2017年4月29日、夜21時前。涼しい風の吹く、晩春の夜。彼女の姿は、東京都羽村(はむら)市内の踏切にあった。ベージュのコートを羽織り、手には白のハンドバッグ。そして左手の薬指には、ティファニーの指輪が光っていた。
「本籍・住所・氏名不詳、年齢推定20~30歳代位の女性」
新宿からJRでおよそ1時間の羽村駅。そこからさらに10分強歩いたところに、その踏切はある。車一台がようやく通るような、こぢんまりとした踏切だ。近所は住宅街だが、この時間ともなれば人通りもまれである。
世間はゴールデンウイークの第一日目、薄曇りの過ごしやすい気候だった。連休初日を終え、都心から帰途につく人々を乗せた青梅方面行きの電車が、スピードを上げて、踏切に差し掛かる。
鈍い音とともに、電車は緊急停車した。はねられた女性は、間もなく死亡が確認された。
JR青梅線・羽村~小作間の踏切で起こった、一件の事故。取り上げた新聞はない。遅延を引き起こした「人身事故」として、わずかにネット上で、断片的な情報が伝えられたのみである。
身元は分からなかった。遺留品は衣類とバッグ、そして左手薬指の指輪くらいだった。およそ5カ月後の10月4日、政府が刊行する官報に、羽村市からこんな公告が掲載された。
「本籍・住所・氏名不詳、年齢推定20~30歳代位の女性、身長160cm、中肉、茶髪セミロング、鼻の左横に米粒大のほくろ、左手薬指にティファニーの指輪、ベージュ色コート、黒色ズボン、灰色パンプス(25cm)
上記の者は、平成29年4月29日午後8時53分頃東京都羽村市緑ヶ丘×××、JR青梅線×××踏切内において列車に轢かれ死亡したもので、身元不明のため火葬に付し、遺骨は保管してあります。心当たりの方は当市福祉健康部社会福祉課まで申し出てください」(原文では番地なども表記。以下、必要に応じて伏せ字とする)
「氏名不詳」の遺体――彼女は、行旅死亡人(こうりょしぼうにん)となった。
現代の「行き倒れ」たち
行旅死亡人。いささか乱暴に要約するならば、それは、
「引き取り手がなく、自治体にゆだねられた『身元不明』の死者」
ということになる。
身元不明の遺体が見つかった場合、まず対応するのは警察だ。一通り捜査が終わると、今度は遺留品とともに自治体に引き渡される。自治体では火葬に回すとともに、戸籍などをさらに精査する。それでもなお身元がわからない場合、その死者は行旅死亡人となり、官報に公表される。

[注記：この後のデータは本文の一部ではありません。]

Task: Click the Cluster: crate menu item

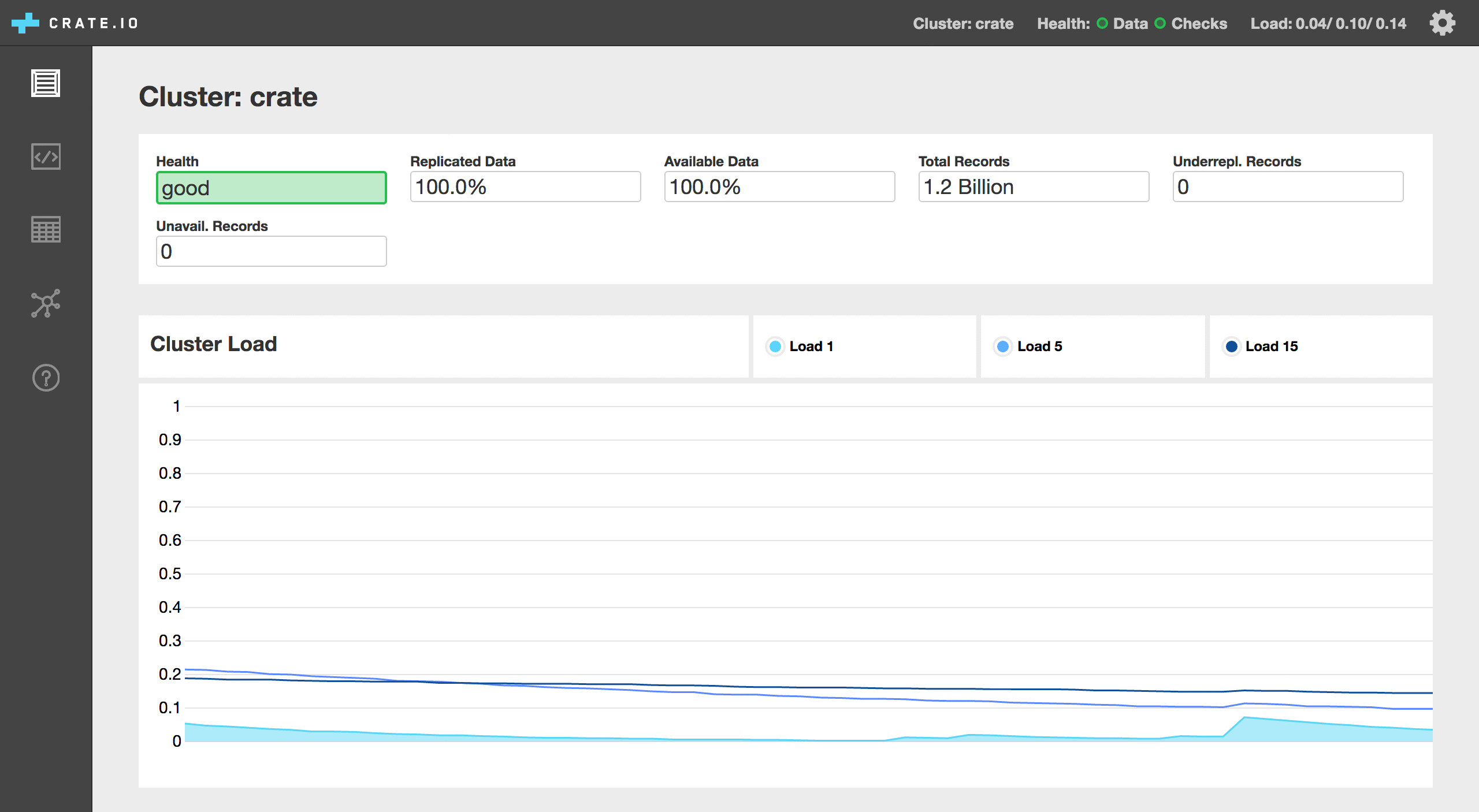Action: 963,22
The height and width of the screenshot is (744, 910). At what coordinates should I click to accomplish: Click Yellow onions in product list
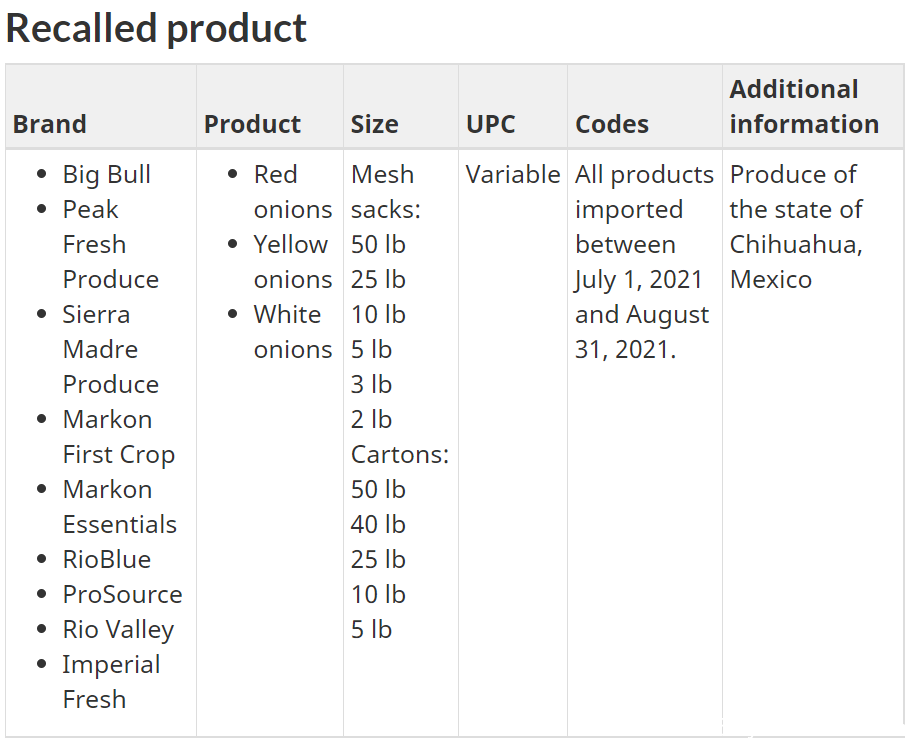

根拠となるのは、「行旅病人及行旅死亡人取扱法」だ。明治32年=1899年に作られた古い法律である。条文からして「此ノ法律ニ於テ行旅病人ト称スルハ歩行ニ堪ヘサル行旅中ノ病人ニシテ......」といかめしい。
当時、この法律が想定していたのは、「行き倒れ」と呼ばれるような困窮者だった。しかし現代は、さまざまな事情を持つ人々が、「行旅死亡人」として取り扱われている。

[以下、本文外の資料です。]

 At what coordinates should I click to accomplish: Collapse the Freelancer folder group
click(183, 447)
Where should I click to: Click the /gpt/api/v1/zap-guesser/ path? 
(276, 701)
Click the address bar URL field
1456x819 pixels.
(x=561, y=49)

※なお、身元は判明しても、親族が引き取りを拒否するケースも多い。その場合、墓地埋葬法に基づき、行旅死亡人と同じように自治体に、その遺体・遺留品がゆだねられることとなる。こうした人も「行旅死亡人」と呼ぶ自治体も少なくない。この記事では広義の行旅死亡人として扱い、狭義のものと合わせて「」付きの「行旅死亡人」と表記する。
92万7523円を遺した荒川のホームレス
典型例の一つは、「ホームレス」や「日雇い労働者」だ。J-CASTニュースの調べでは、2017年度に都内の自治体から公表された行旅死亡人81人のうち18人が、発見時の状況などからホームレス、あるいは日雇い労働者と推定される。
その一人、ある行旅死亡人を訪ねることをした。
東京メトロ東西線・西葛西駅。まっすぐ西へ歩くこと15分。ファミリー向けのマンションが並ぶ地区を抜け、堤防を上ると、風がごうごう音を立てるとともに、荒川のパノラマが目の前に広がる。
2017年8月10日、江戸川区がこの河川敷で亡くなった男性を、官報に掲載している。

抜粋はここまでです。